Sasta: technology is key for sustainability of sugar sector

Dr Muhammad Kadwa is the President of South African Sugar Technologists’ Association (Sasta).

Dr Muhammad Kadwa is the President of South African Sugar Technologists’ Association (Sasta).

Published Feb 26, 2024


The South African sugar industry is synonymous with the rural economy, and rightly so. The industry operates in deeply rural areas of KwaZulu-Natal and Mpumalanga, where alternative jobs are minimal. The industry, especially the farming element of it, is not seen as being technologically advanced. However, this perception is far from reality.

Farmworkers spraying chemicals to kill weeds and insects in a sugar cane field in the South Coast. Photo: Bongani Mbath Independent Newspapers

In modern-day farming and milling, even in South Africa, technology is the nexus of the operations, thereb, providing the basis for the sustainability of the industry.

A few examples of technology being embraced include highly sophisticated sugar cane breeding facilities, specialised farming implements, load cells in cane and sugar haulage vehicles, voluminous pieces of equipment in sugar mills and embracing energy-efficient processes to reduce the carbon footprint. And the industry knows that continuous improvement is essential.
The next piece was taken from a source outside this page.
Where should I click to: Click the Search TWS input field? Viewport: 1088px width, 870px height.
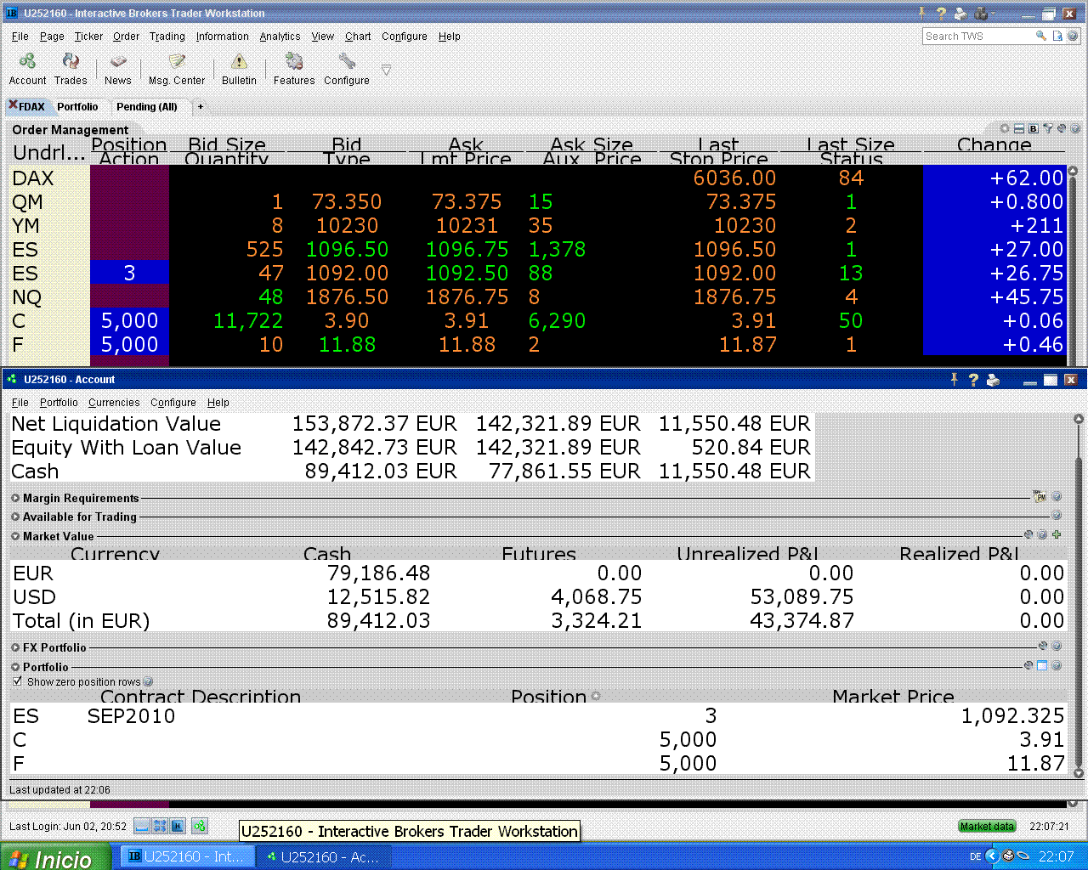(978, 37)
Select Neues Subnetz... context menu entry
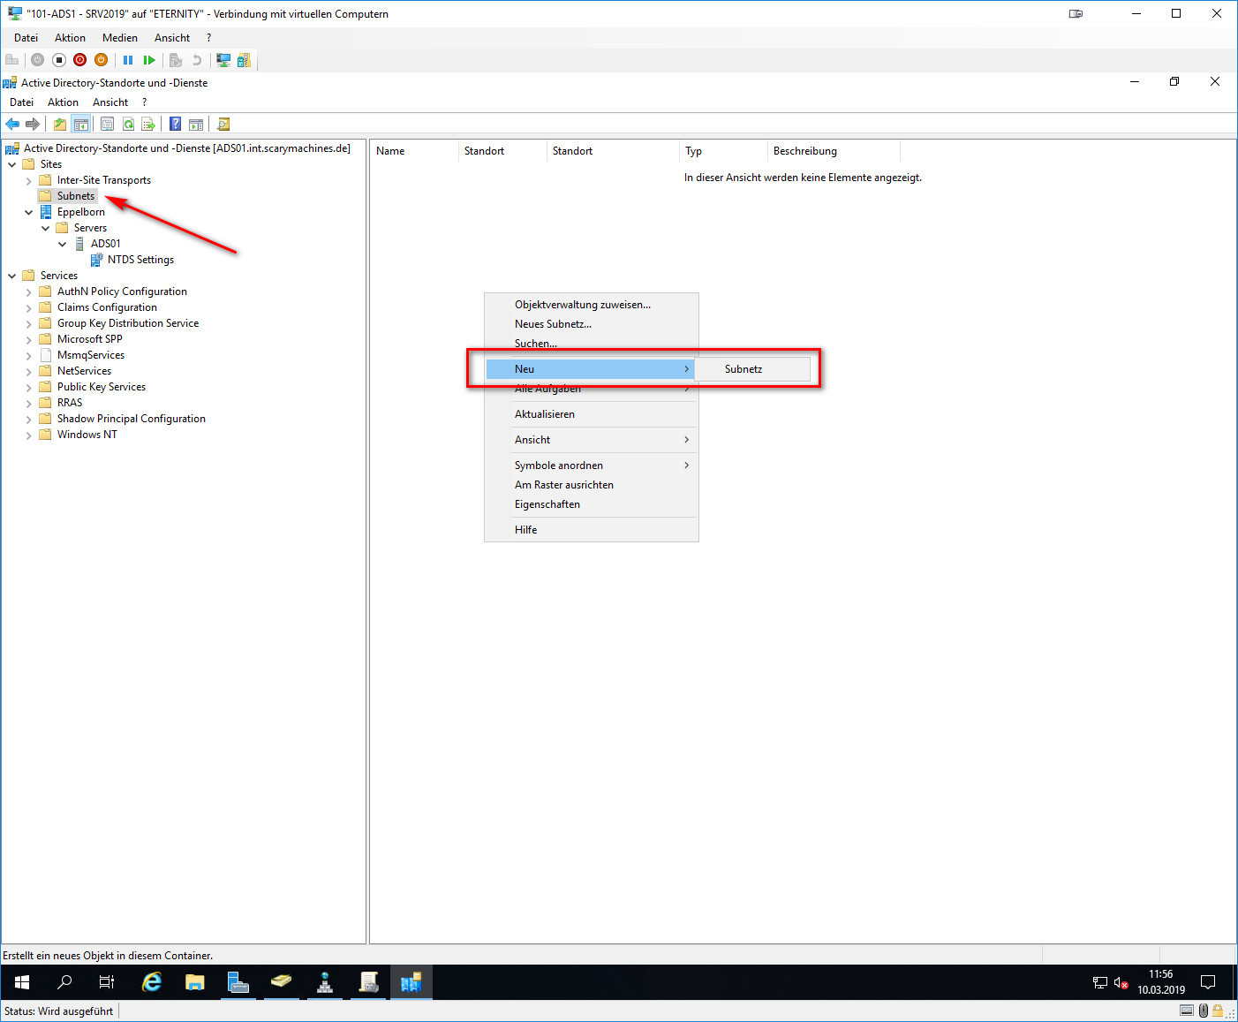This screenshot has width=1238, height=1022. coord(553,324)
Enter the South African Sugar Technologists’ Association (Sasta). Established in 1926, Sasta serves as a technical society for people in the industry. It is a not-for-profit organisation and operates under the aegis of the South African Sugar Association, which represents both the sugar cane growing and milling sectors in South Africa.

Currently, Sasta has more than 500 voluntary members, with varying skill set backgrounds, including engineers, scientists, researchers, economists and farmers. They generally have some common goals: to minimise biosecurity risks and investigate innovative ways to improve farming and milling activities of the industry.

The Sugarcane Value Chain Master Plan to 2030 speaks to the re-imagined cane industry strategy, which emphasises innovation. Therefore, as sugar technologists, under the auspices of Sasta, we support the objectives of the master plan.

We do so by promoting the interchange of scientific knowledge of, and the discussion and investigation of, technical problems related to, the production and processing of sugar cane products.

Annually, sugar technologists, in particular, gather in Durban to share knowledge and research/study findings meant to enhance and improve farming and milling operations.

For example, at the Sasta Congress last year was featured a paper presentation on the use of drones to apply chemical ripening agents on sugar cane fields for small-scale growers.

Another example was a paper presented on lessons learnt from investigating sugar cane product diversification opportunities, which helps advance the industry’s diversification agenda towards meeting the master plan’s objectives.

Also what is very important is the exhibitor element at congresses. Exhibitors showcase their latest technologies which are often used in many sugar industries around the world.

Of note, a crucial research and development role is played by the South African Sugarcane Research Institute and the Sugar Milling Research Institute in the sustainability of the local industry and their influence on other global sugar industries.

Moreover, skills development through knowledge transfer is essential to pivot both agricultural and factory efficiencies in order for a much-needed revitalisation of the industry after several challenging years recently.

Challenges experienced over the past decade include drought, collapsing broader infrastructure, financially induced sugar mill closures, large volumes of cheap sugar imports, the implementation of the Health Promotion Levy (commonly known as the sugar tax), the impacts of the Covid-19 pandemic, floods, civil unrest, substantially above-inflationary cost pressures, and two milling companies being currently under business rescue.

However, the sugar sector remains resilient in the face of these challenges with technology at the heart of it all.

In a nutshell, sugar technologists are playing their part to ensure the successful implementation of the master plan with regards to coming up with clearly defined diversified opportunities through the use of technology and innovative means.

We are thinking outside the box to unlock the true potential of the cane stalk. This year’s congress, on August 13–15, will be an important gathering of bright minds as we assist the industry to grow and become more sustainable.

Dr Muhammad Kadwa is the President of South African Sugar Technologists’ Association (Sasta), an affiliate of the International Society of Sugar Cane Technologists (ISSCT), the oldest and largest organisation of sugar technologists worldwide.